Stross sketches the familiar slippery slope that haunts civil libertarians who spend much of their time contemplating emerging surveillance technologies. “Nobody… cracks a joke in the waiting line at airport security -– we’re all afraid of attracting the unwelcome attention of people in uniform with no sense of humor whatsoever. Now imagine the straightjacket policing of aviation security extended into every aspect of daily life, with unblinking and remorseless surveillance of everything you do and say.” In the past, we have largely been protected from the imposition of such relentless and pitiless nightmares of perfect scrutiny by the brute limits of human capacities for attention, and by the organizational difficulties of co-ordinating and administering human surveillance practices over time and at a distance. When Stross finally conjures up as the diabolic reductio of his slippery slope the science fictional figure of “enforcers [that] are machines, tireless and efficient and incapable of turning a blind eye,” the force of the point does not depend in fact on the literal arrival of robot armies. Stross is italicizing here the ways in which the traditional tradeoffs associated with practices of human intelligence gathering are transforming with the emergence of new augmentative technologies of surveillance and data aggregation and hence compelling us likewise to radically reassess the practical limits that have come to form our expectations of reasonable (even natural) privacy and the likely provocation of the energies of legal enforcement.

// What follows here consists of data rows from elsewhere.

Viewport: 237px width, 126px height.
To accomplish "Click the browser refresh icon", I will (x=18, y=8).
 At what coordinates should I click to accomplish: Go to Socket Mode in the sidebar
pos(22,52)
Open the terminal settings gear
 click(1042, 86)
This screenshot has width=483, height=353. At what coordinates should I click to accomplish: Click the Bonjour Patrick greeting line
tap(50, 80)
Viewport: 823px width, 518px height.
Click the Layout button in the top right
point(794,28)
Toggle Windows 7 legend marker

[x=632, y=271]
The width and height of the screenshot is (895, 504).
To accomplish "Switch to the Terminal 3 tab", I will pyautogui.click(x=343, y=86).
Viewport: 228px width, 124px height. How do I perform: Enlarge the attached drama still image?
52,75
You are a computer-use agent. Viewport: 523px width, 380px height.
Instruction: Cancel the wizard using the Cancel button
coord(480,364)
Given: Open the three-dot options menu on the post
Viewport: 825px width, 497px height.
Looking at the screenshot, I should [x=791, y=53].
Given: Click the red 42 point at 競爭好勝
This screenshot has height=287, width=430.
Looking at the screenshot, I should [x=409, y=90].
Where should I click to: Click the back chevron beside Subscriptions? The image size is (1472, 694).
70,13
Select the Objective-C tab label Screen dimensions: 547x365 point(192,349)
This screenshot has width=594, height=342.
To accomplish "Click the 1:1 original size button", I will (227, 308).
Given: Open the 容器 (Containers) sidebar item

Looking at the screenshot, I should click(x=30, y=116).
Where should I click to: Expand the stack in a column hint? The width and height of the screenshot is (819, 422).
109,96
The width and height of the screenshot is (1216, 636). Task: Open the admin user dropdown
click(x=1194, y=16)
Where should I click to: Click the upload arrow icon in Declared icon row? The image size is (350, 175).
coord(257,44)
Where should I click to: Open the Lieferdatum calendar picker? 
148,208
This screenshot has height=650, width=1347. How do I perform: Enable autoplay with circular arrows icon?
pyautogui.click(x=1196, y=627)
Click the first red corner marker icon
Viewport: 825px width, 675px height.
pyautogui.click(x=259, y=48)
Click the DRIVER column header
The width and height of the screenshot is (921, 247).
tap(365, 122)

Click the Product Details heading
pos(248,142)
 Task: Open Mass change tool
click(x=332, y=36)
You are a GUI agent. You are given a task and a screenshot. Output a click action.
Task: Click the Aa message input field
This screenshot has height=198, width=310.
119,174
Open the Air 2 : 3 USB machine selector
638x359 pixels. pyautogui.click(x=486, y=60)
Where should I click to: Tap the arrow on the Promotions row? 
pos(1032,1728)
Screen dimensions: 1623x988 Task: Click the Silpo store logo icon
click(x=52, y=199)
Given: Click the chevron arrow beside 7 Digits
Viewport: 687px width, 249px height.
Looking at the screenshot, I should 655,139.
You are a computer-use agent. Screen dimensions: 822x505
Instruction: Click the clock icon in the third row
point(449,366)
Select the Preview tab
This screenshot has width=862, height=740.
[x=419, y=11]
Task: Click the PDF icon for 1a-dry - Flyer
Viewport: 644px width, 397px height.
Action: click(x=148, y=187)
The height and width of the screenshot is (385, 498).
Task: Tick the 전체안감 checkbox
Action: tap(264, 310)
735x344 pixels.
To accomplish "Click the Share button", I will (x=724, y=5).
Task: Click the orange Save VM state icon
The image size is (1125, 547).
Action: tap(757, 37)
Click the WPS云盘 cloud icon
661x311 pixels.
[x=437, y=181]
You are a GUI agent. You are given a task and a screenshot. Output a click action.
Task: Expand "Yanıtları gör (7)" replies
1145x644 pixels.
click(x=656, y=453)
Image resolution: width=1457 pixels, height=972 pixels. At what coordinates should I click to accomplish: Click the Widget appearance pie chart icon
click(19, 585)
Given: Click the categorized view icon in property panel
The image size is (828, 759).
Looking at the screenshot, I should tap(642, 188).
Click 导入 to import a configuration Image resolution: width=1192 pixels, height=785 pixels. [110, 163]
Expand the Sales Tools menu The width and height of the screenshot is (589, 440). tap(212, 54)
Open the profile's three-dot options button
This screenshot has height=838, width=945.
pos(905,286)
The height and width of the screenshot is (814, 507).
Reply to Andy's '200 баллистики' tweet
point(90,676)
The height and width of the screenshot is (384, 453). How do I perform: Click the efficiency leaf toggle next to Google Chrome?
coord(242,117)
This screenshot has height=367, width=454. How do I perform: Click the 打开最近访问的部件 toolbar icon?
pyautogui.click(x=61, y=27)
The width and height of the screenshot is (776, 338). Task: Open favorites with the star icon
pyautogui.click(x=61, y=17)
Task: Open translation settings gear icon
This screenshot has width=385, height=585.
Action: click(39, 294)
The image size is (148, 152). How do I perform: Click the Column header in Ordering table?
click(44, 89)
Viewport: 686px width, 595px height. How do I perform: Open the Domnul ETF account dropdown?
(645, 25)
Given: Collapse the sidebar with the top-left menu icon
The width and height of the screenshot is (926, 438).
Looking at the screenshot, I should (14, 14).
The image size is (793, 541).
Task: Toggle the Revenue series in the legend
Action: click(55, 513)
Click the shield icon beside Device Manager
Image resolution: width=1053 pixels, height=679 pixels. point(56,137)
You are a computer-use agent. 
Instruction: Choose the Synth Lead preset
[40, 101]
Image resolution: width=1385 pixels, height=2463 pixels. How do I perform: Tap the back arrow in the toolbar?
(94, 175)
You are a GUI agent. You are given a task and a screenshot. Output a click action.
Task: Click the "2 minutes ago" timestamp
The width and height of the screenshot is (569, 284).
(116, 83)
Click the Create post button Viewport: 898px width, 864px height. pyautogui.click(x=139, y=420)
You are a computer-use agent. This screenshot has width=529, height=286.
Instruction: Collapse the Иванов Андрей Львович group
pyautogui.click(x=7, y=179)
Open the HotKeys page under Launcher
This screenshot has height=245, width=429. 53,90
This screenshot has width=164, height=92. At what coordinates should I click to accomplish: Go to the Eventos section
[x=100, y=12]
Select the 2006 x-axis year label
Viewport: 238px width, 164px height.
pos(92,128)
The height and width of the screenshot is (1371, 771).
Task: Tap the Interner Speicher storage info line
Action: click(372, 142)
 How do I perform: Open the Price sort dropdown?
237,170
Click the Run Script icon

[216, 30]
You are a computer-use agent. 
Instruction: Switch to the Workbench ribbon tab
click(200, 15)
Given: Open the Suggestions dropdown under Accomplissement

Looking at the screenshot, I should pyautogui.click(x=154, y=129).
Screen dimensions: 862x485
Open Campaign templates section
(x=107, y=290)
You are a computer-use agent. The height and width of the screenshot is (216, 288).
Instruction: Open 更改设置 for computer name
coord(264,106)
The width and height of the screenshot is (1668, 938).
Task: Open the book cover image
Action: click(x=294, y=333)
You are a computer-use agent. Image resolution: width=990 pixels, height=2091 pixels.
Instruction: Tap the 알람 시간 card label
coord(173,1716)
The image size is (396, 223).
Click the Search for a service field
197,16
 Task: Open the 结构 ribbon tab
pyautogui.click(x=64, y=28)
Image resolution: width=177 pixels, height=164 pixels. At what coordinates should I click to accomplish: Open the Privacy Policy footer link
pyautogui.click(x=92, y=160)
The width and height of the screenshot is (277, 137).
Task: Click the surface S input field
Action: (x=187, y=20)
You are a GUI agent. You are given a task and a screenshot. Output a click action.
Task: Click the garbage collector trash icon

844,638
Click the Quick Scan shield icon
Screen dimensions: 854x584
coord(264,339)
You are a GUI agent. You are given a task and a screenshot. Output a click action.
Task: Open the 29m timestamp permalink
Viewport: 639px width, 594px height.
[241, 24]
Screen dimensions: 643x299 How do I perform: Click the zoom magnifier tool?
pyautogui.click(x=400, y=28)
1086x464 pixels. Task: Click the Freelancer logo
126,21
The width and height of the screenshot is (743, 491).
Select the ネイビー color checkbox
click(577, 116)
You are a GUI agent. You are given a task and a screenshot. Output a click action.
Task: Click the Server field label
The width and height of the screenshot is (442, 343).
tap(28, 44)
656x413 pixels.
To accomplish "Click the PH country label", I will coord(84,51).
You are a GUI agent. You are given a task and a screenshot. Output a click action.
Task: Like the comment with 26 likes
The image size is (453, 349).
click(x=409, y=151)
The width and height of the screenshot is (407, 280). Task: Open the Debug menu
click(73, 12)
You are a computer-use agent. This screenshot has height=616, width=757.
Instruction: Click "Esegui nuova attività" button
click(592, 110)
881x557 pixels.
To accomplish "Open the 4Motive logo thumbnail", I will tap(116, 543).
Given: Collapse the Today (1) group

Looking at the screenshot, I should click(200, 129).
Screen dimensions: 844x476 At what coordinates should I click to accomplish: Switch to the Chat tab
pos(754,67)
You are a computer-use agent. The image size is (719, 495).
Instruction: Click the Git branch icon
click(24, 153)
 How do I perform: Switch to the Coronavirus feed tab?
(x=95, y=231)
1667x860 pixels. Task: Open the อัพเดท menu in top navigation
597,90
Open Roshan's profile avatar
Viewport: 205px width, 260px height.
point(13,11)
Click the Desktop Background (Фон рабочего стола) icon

Mark Poster has pointed out that as traditional expectations of privacy defined by what long constituted the practical limits of surveillance no longer prevail “[i]t must become safe for people to be public about things that previously had been secluded to private arenas.” He offers up the example of attitudes to sexual orientation. “In the history of the gay movement, until recently and perhaps to some extent still today, there were serious risks… in coming out of the closet. Such minority life choices and life styles must become accepted politically.” Stross’ own example is similarly blunt: “[C]urrently it is illegal to smoke cannabis, but many people do so. [Soon] it will not only be illegal but impossible.”
Meanwhile, the demands of work ever more conspicuously disrupt the “personal time” of weekends and after-hours. They invade via e-mail, pages, text messages, and calls to cellphones secreted in cars, in pockets, in hotel rooms, on beachfronts, hiking trails, into the precincts of “personal space” and anything like a domestic sphere.
There is no question that conventional expectations of privacy will no longer provide quite the same protective cover, however fraught, for marginal lifeways vulnerable to popular stigmatization. Nor can it be counted on to help ameliorate to the extent it once did the stresses of moral contestation among peers in relatively democratic societies.
But do these new quandaries really demand the more sweeping relinquishment of privacy that Brin’s advocacy of transparency sometimes seems to recommend explicitly or to which he otherwise seems committed whatever his various qualifications to the contrary simply by the force of its entailments?